Background: Traumatic aneurysm of the cavernous internal carotid artery (ICA) with extension into the subarachnoid space is associated with increased risk of fatality especially when it is accompanied by severe subarachnoid hemorrhage (SAH). Only cases of patients who survived the acute stage and who were treated in a delayed setting have been reported. There has been no successfully treated case immediately after an injury.

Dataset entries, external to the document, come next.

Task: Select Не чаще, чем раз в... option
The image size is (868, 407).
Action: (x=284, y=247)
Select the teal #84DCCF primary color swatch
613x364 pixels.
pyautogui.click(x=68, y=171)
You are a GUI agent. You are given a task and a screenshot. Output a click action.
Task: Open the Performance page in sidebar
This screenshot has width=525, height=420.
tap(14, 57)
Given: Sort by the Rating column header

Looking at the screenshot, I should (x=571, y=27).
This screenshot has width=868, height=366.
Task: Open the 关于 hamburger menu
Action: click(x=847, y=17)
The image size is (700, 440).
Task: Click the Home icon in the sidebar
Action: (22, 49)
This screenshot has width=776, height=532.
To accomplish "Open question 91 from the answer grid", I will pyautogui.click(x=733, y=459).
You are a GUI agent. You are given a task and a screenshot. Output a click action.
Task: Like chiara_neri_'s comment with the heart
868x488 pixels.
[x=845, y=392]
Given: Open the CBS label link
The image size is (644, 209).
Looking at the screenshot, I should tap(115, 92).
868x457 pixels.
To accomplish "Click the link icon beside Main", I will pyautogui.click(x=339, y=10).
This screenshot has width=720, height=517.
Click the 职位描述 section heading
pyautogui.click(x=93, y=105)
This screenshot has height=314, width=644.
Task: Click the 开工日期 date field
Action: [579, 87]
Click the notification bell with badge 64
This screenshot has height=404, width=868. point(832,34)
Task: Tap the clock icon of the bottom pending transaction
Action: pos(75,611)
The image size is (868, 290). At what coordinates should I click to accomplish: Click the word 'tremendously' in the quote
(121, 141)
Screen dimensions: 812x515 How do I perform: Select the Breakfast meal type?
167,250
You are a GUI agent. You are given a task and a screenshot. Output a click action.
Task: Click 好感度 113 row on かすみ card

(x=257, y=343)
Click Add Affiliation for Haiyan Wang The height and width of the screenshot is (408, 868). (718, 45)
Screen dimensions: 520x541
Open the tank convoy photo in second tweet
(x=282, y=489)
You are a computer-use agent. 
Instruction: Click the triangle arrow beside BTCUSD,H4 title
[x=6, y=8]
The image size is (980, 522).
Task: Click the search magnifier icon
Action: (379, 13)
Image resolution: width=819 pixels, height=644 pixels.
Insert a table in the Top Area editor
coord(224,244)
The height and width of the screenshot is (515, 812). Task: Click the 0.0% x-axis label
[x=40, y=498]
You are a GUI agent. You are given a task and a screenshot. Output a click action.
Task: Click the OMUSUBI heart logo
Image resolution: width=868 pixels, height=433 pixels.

Case Description: We encountered a 48-year-old man who presented with dense SAH immediately after being involved in a motor vehicle accident. Emergent angiography revealed traumatic aneurysm of the left cavernous ICA with extension beyond the superior wall of the cavernous sinus into the subarachnoid space and concomitant direct high-flow carotid cavernous fistula. Detachable platinum coil occlusion of the cavernous ICA followed by superficial temporal artery-middle cerebral artery anastomosis on day 0 and aggressive therapy to SAH, including ventriculocisternal irrigation and drainage, was performed. The patient eventually made a good recovery.

Conclusion: Considering the extremely poor prognosis and unstable nature of a ruptured traumatic aneurysm with extensive SAH in the acute stage, definitive and immediate prevention of rebleeding in conjunction with proper revascularization would be warranted, such as in the present case.